*Task objective*. Here is the listing. Report each line in it that contains the string "computer".

*Records for processing*.
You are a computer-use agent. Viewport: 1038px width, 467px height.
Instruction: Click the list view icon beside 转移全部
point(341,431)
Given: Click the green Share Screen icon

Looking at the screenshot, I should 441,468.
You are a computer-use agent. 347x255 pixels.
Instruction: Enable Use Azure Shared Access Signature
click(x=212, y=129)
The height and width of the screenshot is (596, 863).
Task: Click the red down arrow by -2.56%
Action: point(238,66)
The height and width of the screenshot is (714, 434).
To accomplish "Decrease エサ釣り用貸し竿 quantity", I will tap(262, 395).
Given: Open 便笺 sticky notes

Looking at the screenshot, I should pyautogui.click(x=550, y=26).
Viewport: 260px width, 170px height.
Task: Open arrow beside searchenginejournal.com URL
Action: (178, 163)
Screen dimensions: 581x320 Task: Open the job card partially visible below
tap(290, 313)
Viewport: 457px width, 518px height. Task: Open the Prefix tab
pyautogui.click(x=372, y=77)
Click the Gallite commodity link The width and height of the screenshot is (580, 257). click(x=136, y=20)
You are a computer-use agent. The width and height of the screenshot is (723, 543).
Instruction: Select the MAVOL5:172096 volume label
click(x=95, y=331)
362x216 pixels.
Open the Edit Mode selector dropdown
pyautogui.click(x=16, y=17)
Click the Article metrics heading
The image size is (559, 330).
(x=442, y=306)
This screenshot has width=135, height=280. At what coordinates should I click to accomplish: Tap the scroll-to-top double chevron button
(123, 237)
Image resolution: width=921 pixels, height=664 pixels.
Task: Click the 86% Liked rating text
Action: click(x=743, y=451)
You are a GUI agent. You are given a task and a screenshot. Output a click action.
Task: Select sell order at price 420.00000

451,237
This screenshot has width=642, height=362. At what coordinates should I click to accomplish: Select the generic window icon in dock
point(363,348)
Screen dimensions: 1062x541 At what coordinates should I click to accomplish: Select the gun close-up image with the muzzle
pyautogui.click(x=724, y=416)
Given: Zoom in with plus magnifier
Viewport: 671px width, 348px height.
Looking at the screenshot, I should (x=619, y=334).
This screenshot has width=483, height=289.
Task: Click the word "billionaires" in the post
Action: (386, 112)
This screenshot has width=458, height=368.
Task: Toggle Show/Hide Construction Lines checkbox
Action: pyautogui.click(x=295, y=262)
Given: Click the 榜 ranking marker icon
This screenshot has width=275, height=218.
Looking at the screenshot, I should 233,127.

*Exercise response*.
You are a computer-use agent. Viewport: 1038px width, 467px height.
You are a computer-use agent. 347x255 pixels.
You are a computer-use agent. The width and height of the screenshot is (723, 543).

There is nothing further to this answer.